=== Exercise ===
Each line of the data below containing "will" needs to be listed.

::::::::

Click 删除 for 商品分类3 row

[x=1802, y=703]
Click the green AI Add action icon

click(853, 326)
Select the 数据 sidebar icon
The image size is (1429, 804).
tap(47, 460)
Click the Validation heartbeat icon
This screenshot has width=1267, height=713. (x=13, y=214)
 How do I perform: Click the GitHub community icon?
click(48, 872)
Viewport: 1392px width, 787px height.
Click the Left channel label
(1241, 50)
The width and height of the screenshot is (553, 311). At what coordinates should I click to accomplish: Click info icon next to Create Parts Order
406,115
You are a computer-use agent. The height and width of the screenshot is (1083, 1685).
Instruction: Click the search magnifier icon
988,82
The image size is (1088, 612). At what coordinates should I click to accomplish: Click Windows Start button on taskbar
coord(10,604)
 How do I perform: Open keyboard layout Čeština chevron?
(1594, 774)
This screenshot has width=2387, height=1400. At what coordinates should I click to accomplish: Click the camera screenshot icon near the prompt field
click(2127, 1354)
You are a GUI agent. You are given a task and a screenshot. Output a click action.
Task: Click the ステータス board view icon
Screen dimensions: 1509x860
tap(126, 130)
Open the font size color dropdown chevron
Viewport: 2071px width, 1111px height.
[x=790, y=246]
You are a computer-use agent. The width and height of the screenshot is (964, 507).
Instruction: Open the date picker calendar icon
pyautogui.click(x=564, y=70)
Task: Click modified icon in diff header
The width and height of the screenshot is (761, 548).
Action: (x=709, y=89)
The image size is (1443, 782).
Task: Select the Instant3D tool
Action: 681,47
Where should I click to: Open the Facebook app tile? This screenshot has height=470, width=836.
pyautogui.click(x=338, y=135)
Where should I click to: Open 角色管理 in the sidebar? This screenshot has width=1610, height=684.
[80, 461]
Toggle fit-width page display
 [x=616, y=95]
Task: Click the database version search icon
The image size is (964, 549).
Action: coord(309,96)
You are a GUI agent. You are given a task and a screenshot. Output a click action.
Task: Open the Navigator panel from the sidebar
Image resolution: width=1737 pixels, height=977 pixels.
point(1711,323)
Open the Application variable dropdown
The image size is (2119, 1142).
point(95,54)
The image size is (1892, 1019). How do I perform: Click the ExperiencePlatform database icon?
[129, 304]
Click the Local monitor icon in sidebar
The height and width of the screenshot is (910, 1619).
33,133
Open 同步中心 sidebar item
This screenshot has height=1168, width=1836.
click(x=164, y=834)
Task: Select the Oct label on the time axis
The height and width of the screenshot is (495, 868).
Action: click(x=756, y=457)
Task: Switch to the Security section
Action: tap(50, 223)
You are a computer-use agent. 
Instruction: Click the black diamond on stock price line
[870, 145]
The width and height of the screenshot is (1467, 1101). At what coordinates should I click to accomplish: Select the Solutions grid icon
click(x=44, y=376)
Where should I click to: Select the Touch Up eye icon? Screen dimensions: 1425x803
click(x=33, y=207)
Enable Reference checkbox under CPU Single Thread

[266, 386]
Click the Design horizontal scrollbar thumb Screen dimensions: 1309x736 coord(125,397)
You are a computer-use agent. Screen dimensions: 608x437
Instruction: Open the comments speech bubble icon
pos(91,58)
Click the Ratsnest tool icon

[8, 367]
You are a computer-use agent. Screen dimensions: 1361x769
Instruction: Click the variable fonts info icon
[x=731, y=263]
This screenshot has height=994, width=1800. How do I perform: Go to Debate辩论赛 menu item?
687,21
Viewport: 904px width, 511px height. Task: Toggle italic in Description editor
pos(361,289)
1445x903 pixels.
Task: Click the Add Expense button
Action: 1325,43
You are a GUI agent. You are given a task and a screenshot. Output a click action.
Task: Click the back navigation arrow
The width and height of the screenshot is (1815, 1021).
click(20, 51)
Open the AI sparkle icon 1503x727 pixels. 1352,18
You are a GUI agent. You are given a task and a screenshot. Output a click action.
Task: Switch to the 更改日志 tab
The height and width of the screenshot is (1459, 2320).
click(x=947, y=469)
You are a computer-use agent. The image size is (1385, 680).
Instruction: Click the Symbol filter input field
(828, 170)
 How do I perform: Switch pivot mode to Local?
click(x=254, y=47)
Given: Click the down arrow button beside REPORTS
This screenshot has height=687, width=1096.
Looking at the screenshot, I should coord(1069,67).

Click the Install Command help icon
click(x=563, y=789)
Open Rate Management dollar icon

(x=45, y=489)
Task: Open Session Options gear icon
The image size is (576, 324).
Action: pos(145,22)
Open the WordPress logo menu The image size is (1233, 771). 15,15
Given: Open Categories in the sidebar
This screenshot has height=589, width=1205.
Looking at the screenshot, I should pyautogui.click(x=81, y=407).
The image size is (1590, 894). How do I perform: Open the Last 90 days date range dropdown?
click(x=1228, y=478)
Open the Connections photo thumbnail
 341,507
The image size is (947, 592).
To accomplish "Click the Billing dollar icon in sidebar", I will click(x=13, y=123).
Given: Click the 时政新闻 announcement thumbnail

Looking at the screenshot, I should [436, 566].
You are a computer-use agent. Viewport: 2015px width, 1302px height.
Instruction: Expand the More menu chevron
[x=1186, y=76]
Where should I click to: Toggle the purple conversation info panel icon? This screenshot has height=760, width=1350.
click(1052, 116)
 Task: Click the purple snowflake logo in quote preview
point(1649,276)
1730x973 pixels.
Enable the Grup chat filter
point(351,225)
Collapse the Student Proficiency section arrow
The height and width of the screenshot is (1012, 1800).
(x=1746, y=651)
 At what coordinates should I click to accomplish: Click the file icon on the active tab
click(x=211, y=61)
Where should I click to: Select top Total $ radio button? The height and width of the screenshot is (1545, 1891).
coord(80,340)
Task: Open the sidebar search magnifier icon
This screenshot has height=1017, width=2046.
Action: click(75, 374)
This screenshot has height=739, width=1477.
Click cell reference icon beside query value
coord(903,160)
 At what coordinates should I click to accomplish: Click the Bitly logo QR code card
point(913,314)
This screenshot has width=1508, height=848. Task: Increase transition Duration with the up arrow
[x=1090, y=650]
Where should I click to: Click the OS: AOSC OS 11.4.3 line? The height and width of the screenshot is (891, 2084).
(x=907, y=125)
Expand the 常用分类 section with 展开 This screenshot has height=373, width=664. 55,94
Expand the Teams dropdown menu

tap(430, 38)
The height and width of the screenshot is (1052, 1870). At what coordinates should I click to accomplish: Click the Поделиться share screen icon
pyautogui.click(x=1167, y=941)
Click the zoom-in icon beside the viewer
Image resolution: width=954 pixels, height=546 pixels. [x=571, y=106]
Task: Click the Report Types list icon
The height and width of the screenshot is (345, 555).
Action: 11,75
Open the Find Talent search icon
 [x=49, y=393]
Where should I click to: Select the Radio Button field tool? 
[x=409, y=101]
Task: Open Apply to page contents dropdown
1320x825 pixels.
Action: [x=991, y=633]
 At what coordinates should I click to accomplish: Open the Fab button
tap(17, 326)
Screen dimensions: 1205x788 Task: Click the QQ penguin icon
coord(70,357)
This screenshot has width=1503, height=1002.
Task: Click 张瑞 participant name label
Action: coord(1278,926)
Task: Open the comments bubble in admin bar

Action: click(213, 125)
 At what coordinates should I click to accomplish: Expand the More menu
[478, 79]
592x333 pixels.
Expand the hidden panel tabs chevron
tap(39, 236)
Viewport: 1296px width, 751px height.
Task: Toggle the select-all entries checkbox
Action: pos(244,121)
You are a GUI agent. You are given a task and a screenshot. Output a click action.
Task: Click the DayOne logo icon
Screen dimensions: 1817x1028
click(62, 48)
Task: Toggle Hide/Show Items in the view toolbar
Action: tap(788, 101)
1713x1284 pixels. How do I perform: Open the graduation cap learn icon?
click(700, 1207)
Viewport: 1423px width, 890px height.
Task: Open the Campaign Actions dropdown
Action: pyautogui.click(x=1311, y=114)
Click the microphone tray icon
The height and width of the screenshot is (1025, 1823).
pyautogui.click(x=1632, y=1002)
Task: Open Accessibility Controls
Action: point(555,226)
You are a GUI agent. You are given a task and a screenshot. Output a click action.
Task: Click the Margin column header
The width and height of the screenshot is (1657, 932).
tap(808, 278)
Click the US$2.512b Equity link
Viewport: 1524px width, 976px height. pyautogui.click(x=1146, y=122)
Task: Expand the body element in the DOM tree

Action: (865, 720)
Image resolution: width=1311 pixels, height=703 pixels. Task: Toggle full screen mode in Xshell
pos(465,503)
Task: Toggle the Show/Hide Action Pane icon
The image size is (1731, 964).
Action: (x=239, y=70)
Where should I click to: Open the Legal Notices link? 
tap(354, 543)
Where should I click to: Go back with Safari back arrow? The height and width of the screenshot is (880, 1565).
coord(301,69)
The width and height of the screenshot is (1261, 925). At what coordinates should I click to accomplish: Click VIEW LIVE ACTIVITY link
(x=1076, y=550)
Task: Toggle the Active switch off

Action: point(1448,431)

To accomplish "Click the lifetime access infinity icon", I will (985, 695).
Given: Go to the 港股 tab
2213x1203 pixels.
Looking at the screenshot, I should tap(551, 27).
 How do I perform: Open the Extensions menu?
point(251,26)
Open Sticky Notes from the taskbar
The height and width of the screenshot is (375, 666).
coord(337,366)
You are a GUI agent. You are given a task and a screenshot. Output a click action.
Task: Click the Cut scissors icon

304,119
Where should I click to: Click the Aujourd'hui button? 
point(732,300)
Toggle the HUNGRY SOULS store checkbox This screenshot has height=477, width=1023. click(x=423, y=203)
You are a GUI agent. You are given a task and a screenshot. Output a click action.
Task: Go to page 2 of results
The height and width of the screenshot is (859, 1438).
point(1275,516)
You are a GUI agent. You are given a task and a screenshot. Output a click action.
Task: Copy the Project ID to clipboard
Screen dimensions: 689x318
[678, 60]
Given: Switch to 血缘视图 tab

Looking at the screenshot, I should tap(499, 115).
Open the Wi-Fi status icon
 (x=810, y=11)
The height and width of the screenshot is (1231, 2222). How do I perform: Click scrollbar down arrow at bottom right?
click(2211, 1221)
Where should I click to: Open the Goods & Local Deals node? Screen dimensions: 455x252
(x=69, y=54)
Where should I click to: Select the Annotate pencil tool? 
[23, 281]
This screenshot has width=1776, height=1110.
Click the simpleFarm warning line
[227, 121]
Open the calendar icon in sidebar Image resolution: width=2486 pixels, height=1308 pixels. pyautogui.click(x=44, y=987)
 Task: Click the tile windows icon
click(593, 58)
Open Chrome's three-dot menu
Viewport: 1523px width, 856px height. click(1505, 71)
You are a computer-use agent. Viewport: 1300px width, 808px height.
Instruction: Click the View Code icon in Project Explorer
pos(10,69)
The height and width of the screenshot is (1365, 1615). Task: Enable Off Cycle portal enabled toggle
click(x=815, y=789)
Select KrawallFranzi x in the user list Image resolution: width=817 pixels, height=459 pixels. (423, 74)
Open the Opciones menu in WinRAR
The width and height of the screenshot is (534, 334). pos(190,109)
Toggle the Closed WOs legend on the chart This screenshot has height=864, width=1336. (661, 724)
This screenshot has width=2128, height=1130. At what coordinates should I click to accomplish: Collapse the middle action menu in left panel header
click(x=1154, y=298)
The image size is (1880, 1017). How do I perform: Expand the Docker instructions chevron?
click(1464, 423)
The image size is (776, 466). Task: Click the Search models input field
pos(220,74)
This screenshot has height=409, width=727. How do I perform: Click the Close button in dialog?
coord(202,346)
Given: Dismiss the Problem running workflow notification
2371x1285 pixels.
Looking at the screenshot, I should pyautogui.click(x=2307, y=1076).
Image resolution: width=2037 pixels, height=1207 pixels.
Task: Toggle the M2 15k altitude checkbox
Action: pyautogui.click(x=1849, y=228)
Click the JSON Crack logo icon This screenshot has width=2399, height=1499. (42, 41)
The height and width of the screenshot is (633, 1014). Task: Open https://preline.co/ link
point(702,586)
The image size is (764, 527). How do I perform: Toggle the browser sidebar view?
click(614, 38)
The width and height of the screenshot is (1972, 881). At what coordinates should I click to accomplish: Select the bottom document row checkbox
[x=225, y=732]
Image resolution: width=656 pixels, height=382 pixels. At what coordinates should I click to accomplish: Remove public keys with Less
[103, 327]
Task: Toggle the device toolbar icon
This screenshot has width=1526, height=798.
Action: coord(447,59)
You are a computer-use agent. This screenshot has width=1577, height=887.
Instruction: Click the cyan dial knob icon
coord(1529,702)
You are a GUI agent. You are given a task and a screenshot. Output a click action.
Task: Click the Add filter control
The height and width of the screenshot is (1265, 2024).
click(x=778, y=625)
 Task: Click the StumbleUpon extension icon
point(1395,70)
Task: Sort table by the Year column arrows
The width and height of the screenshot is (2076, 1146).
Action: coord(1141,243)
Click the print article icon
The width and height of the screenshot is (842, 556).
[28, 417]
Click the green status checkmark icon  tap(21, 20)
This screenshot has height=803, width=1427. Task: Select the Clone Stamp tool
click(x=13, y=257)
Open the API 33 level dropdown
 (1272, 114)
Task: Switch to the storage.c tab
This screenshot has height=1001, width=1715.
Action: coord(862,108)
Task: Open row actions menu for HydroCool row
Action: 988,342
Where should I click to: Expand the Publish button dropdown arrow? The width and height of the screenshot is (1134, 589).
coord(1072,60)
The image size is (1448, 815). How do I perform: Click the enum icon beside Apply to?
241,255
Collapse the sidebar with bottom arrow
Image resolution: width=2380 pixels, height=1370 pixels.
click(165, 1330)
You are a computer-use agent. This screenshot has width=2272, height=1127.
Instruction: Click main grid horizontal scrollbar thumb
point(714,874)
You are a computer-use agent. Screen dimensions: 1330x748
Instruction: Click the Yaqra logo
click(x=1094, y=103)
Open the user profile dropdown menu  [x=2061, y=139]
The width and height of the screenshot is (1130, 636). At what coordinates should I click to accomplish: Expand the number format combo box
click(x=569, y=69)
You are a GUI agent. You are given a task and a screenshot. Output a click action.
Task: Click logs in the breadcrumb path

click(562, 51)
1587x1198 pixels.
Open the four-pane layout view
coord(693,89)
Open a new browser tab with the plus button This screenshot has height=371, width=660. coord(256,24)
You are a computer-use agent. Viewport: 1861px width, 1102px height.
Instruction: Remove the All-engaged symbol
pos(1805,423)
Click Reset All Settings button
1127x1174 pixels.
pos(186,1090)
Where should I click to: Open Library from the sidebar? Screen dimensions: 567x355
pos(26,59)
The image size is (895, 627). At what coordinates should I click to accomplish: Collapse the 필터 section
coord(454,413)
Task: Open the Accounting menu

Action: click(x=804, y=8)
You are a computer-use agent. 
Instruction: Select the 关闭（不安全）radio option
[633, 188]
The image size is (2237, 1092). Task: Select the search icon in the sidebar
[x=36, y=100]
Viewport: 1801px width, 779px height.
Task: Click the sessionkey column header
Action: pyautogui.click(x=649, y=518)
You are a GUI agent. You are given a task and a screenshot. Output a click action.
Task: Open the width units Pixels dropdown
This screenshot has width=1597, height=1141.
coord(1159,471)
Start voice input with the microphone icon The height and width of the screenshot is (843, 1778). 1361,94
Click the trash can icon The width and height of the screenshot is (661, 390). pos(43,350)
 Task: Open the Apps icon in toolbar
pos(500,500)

::::::::

=== Solution to the exercise ===
To accomplish "Click the Billing dollar icon in sidebar", I will click(x=13, y=123).
To accomplish "Click the lifetime access infinity icon", I will (985, 695).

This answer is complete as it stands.